Thirty days past the solstice, the Triangle lounged in 60-degree weather, and the ratio of people enjoying a beer outdoors at The Raleigh Times to those ice-skating on the Fayetteville Street rink can hover around 20 to 1.
By this point last winter, Raleigh had already endured three snows and an ice storm. Kids went stir crazy with schools closed. Parents made sleds out of crushed cardboard boxes.
But this year? The rickshaw drivers downtown are still wearing shorts. Confused daffodils are starting to sprout.
Strange weather always creates winners and losers. Thunderstorms smile on the umbrella vendor and bankrupt the lemonade stand. Along those lines, Raleigh's anti-winter is drawing an equal number of raves and rants, creating simultaneous boom and bust.
"Santa Claus bought the only sled we sold," said Henry Burke, owner of Burke Brothers Hardware. "Haven't sold any salt."
This winter has been remarkably tame, especially in regions accustomed to a three-month tussle with freezing temperatures, snow, sleet and ice. In the Northeast, only four Decembers in the past 117 years have been warmer, according to the National Weather Service.
In Raleigh, December saw two new records broken and one tied for minimum temperature. One of those, 61 degrees on Dec. 22, shattered the old mark that had stood since 1956.
The winter of discontent never showed up in the Triangle, and likely won't before spring, thanks to the cooler-than-normal Pacific Ocean around the equator - a phenomenon known as La Niña, or the little girl.
When the Pacific cools, the Southeast warms. Cold there; balmy here. And vice versa. Happens about three out of every 10 winters.
"No surprises here," said Nick Petro of the National Weather Service in Raleigh. "This is not unusual for LaNiña."
So while Raleigh basks, the coat racks at Macy's are bulging out into the aisles, its winter warmers marked down 60 percent.
This is a dreadful time to peddle warmth.
A sale at winter's end
A sign at the entrance to Sears at Crabtree Valley Mall announces, "Winter's End Sale," and though the ad refers to a sale on Land's End products, you can interpret it more than one way. Downparkas with faux fur hoods are going for 30 percent off the markdown price. On the concourse just outside, a stand is selling flip-flops.
"Stores can't get rid of the outerwear fast enough," said Scott A. Bernhardt, chief operating officer of Planalytics Inc., a research firm that advises stores.
In a typical year, Tommy Babb of Fuquay-Varina might earn as much as $4,000 plowing snow out of parking lots. But this January, the plow sits idle and unloved.
"No snow to plow," he said. "No salt to put down."
But sunny skies also bring fortune, even in January.

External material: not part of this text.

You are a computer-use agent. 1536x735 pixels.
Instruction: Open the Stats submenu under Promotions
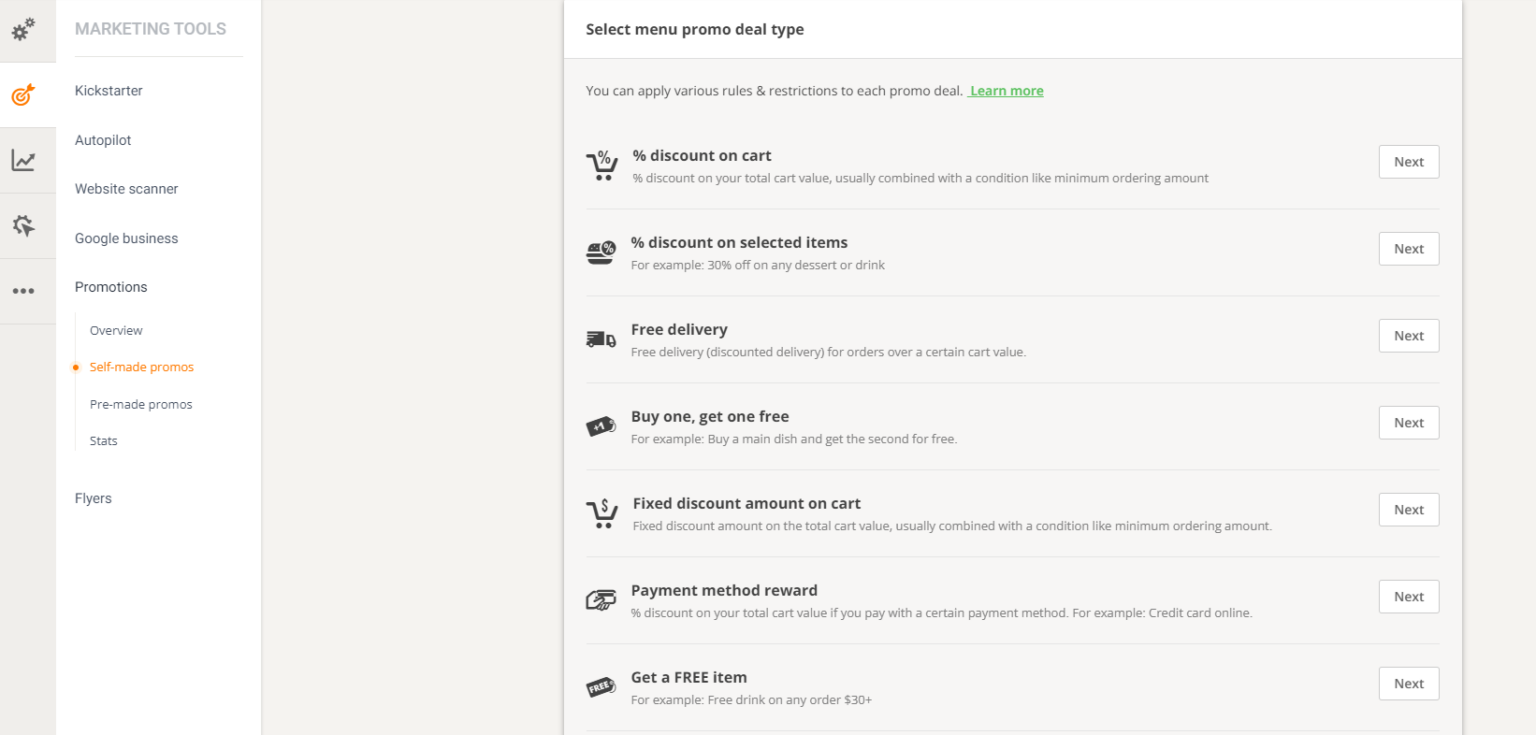click(104, 441)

The Locopops frozen treat store on Hillsborough Street opened two weeks earlier than normal thanks to warmer weather. And though weekday hours stretch only from 3:30 in the afternoon to 7 in the evening, the cashiers still see 15 to 20 families per day - a midwinter rarity.
Advice for gardeners
Gardeners are smiling, too. At Logan Trading Co. in Raleigh, they're getting the go-ahead to plant seeds normally slated for February, provided they give the soil some extra care.
"People are getting itchy, and we tell them go ahead and try," said Karen Scheslinger, who works there.
"I wouldn't go crazy and fertilize your trees and shrubs," she said, "but I might fertilize a fescue lawn."
Sure, it's early. Sure, spring doesn't officially arrive till late March. Sure, the quickest way to bring a blizzard is to plan a picnic.
But anyone who has passed a decade's worth of winters in the Triangle knows that winter always starts gasping after Valentine's Day, and usually sputters out by February's end.
Maybe it's sparing us this year, and with a note of pity for the shovel salesman and the snowman-deprived kid, we can be grateful.
This article contains material from The Associated Press.